### What this task involves
Can you convert the items into a JSON list of strings, starting at the line that contains "The width and height of the screenshot is (720, 364)." and running through the last line of the items, with one string per line and blank lines omitted?

### Excerpted records

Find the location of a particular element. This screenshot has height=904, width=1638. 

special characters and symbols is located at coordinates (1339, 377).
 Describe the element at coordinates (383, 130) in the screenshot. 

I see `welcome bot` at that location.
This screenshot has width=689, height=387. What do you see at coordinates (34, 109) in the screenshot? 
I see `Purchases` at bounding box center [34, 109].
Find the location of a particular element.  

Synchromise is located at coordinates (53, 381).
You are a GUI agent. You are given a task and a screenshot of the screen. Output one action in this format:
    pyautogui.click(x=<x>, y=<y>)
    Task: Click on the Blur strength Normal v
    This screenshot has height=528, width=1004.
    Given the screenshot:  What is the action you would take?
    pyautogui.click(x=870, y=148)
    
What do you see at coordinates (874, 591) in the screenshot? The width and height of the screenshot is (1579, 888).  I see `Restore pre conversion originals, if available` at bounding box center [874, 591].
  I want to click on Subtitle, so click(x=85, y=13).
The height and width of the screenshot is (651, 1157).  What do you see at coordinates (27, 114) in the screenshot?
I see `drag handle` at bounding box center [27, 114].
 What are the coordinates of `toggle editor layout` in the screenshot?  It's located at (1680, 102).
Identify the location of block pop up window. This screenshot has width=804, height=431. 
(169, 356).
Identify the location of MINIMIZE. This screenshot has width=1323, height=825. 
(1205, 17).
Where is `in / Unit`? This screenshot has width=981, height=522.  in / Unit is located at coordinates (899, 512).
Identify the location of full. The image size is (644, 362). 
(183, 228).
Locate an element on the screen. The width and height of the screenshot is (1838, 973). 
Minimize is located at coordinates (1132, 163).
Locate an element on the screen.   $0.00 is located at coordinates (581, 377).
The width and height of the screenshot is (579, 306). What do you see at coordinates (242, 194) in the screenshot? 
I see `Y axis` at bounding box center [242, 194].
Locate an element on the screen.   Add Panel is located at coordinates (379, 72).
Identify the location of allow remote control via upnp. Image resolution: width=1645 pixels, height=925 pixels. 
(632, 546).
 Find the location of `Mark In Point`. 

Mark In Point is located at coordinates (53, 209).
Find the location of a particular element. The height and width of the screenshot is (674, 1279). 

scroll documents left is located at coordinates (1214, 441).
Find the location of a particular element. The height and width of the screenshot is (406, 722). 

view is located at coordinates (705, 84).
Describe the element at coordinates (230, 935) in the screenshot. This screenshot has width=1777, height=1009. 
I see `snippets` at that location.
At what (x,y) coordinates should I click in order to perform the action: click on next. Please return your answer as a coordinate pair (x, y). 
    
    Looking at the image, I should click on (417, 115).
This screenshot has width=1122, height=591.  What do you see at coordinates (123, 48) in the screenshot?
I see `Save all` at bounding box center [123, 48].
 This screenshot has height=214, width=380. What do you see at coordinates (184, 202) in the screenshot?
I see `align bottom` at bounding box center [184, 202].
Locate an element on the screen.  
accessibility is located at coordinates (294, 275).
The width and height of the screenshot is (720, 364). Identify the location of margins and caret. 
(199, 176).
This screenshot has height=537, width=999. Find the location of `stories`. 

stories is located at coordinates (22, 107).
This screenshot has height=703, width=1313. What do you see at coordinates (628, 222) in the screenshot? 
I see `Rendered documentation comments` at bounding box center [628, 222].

### Result
[
  "The width and height of the screenshot is (720, 364). Identify the location of margins and caret. ",
  "(199, 176).",
  "This screenshot has height=537, width=999. Find the location of `stories`. ",
  "stories is located at coordinates (22, 107).",
  "This screenshot has height=703, width=1313. What do you see at coordinates (628, 222) in the screenshot? ",
  "I see `Rendered documentation comments` at bounding box center [628, 222]."
]